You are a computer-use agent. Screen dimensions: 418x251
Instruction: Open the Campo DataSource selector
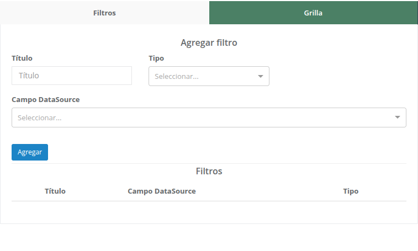209,118
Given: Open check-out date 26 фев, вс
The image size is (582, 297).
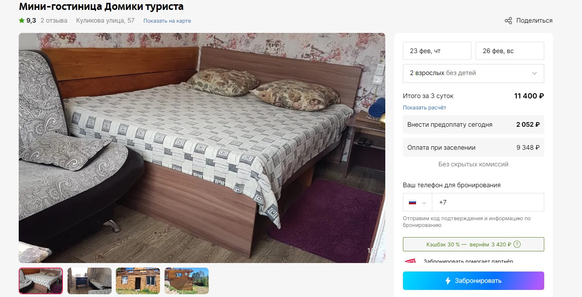Looking at the screenshot, I should point(510,51).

** What the exercise asks **
The copy must begin at the line containing "Given: Open check-out date 26 фев, вс" and end at the last line of the data above, with every line retyped exactly and no pictures included.

** Exercise solution **
Given: Open check-out date 26 фев, вс
The image size is (582, 297).
Looking at the screenshot, I should point(510,51).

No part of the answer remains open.